JuliaPy / PyCall.jl

Package to call Python functions from the Julia language
MIT License
1.46k stars 187 forks source link

Convert AbstractArrays with `strides` to NumPy arrays #876

Closed mkitti closed 2 years ago

mkitti commented 3 years ago

StridedArrays can currently be converted to NumPy arrays with PyCall.jl. However, other types of AbstractArray also have a stride method. In particular, views such as SubArray, ReshapedArray, ReinterpretArray, and PermutedDimsArray implement stride but are not included in StridedArray.

This pull request:

  1. Widens PyCall.NpyArray to accept any AbstractArray
  2. If the array is immutable, embeds a reference to the parent array in the PyObject.
  3. To support slicing, a new type PySlice is created.
stevengj commented 3 years ago

Julia's PermutedDimsArray and StrideSubArray can transmitted to Python/Numpy without copying by taking advantage of numpy.transpose and Python's slice. The strategy is to create a view of the parent array and then use Numpy to perform similar view based operations on the array as was done in Julia

That shouldn't be necessary. You should be able to create a NumPy array directly from any array with strided data, just by broadening the signature of this method.

mkitti commented 3 years ago

Julia's PermutedDimsArray and StrideSubArray can transmitted to Python/Numpy without copying by taking advantage of numpy.transpose and Python's slice. The strategy is to create a view of the parent array and then use Numpy to perform similar view based operations on the array as was done in Julia

That shouldn't be necessary. You should be able to create a NumPy array directly from any array with strided data, just by broadening the signature of this method.

Great. That will make things easier. I think we will need to modify some additional methods to dispatch to that method.

I'm not sure if I understand the dispatching with the code below in conversions.jl. It looks like we should be able to direct any AbstractArray with the method stride to the code you mention. Currently, such an array gets dispatched to:

https://github.com/JuliaPy/PyCall.jl/blob/318c23f3323d859b37ab4682339c03cb339e9135/src/conversions.jl#L313-L333

Rather this needs to be directed to the NpyArray method you mentioned.

https://github.com/JuliaPy/PyCall.jl/blob/318c23f3323d859b37ab4682339c03cb339e9135/src/numpy.jl#L175-L195

Perhaps we should dispatch using a Holy trait:

Basically, this would mean that PyCall would try to convert any AbstractArray that has the method strided to a NumPy array rather than relying on StridedArray to dispatch.

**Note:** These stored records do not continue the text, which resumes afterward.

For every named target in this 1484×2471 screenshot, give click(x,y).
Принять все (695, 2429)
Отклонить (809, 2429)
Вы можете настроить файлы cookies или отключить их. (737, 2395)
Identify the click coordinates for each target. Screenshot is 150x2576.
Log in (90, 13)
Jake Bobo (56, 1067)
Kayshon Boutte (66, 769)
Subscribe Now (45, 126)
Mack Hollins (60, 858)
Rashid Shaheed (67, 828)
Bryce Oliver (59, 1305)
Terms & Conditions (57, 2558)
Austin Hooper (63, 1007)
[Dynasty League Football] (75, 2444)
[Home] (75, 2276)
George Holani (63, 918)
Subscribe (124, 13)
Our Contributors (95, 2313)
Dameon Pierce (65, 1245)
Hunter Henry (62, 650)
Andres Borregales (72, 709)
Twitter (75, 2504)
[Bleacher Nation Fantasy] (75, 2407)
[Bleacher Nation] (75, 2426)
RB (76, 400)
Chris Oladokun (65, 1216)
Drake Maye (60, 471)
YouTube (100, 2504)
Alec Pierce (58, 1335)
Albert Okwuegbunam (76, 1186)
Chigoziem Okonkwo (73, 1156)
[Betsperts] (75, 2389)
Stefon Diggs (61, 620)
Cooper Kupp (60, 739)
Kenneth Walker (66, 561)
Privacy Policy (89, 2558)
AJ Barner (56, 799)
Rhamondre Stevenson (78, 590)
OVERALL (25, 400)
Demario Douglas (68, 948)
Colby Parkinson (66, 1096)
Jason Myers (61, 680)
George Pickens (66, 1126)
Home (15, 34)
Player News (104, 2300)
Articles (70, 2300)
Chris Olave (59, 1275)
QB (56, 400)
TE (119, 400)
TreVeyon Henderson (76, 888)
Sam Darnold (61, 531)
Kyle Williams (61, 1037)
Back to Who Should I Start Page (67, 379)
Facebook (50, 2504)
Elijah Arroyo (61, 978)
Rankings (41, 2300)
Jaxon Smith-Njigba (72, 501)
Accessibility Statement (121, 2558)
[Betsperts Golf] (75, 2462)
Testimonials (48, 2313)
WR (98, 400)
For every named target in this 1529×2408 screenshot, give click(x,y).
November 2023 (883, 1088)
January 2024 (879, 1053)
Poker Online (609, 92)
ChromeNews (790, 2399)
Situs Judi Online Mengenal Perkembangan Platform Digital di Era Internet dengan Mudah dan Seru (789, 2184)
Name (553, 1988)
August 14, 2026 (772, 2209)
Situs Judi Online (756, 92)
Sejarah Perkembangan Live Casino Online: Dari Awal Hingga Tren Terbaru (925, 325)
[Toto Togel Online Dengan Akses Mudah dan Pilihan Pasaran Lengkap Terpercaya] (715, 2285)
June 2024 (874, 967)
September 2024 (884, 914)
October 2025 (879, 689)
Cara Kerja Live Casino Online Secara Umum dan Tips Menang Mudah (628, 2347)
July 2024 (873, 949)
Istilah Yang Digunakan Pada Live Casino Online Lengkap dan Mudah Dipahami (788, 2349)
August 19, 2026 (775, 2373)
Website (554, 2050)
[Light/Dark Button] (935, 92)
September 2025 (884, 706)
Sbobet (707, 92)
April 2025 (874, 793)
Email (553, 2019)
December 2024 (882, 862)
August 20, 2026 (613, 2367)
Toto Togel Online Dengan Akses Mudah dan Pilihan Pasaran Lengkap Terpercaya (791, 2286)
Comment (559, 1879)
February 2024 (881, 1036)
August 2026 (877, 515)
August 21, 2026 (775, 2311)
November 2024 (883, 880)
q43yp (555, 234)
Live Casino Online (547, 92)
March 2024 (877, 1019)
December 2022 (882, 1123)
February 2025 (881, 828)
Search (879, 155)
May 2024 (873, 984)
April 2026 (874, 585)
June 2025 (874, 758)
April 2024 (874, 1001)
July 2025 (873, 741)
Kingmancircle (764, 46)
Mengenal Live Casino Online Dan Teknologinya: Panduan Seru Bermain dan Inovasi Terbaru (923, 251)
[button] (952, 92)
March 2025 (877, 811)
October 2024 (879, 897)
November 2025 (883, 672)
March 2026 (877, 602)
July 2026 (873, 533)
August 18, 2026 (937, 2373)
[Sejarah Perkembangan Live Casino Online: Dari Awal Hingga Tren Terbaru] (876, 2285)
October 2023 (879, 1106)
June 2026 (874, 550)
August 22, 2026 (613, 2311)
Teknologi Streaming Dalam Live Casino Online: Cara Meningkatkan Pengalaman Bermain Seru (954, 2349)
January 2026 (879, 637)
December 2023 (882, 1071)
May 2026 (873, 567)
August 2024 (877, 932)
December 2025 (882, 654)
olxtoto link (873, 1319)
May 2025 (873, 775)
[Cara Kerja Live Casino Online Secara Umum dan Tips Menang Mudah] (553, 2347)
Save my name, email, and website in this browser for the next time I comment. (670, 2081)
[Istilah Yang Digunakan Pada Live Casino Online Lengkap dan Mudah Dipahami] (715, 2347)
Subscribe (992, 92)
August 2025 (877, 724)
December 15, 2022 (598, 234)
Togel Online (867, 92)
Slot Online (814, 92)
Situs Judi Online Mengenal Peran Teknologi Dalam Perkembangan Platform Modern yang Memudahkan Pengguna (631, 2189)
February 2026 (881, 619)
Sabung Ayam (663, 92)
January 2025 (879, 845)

Is changing PyObject dispatch in this way what you had in mind?

stevengj commented 3 years ago

I'm not sure we want to introduce a trait. Just changing this signature to PyObject(a::AbstractArray{T}) where T<:PYARR_TYPES (and similarly for NpyArray, which should probably be npyarray) should suffice to duck-type it — any type that doesn't have strides and a pointer conversion will fall back to array2py.

codecov-io commented 3 years ago

Codecov Report

Merging #876 (d04dc61) into master (ead312f) will increase coverage by 0.33%. The diff coverage is 80.64%.

Impacted file tree graph

@@            Coverage Diff             @@
##           master     #876      +/-   ##
==========================================
+ Coverage   67.63%   67.97%   +0.33%     
==========================================
  Files          20       20              
  Lines        1965     1992      +27     
==========================================
+ Hits         1329     1354      +25     
- Misses        636      638       +2     
Flag Coverage Δ
unittests 67.97% <80.64%> (+0.33%) :arrow_up:

Flags with carried forward coverage won't be shown. Click here to find out more.

Impacted Files Coverage Δ
src/PyCall.jl 69.56% <ø> (ø)
src/gc.jl 85.00% <62.50%> (-15.00%) :arrow_down:
src/conversions.jl 64.33% <84.21%> (+0.95%) :arrow_up:
src/numpy.jl 77.33% <100.00%> (+2.66%) :arrow_up:
src/pyinit.jl 82.82% <100.00%> (+0.17%) :arrow_up:
src/pyarray.jl 71.23% <0.00%> (+0.68%) :arrow_up:
src/pyoperators.jl 87.50% <0.00%> (+4.16%) :arrow_up:

Continue to review full report at Codecov.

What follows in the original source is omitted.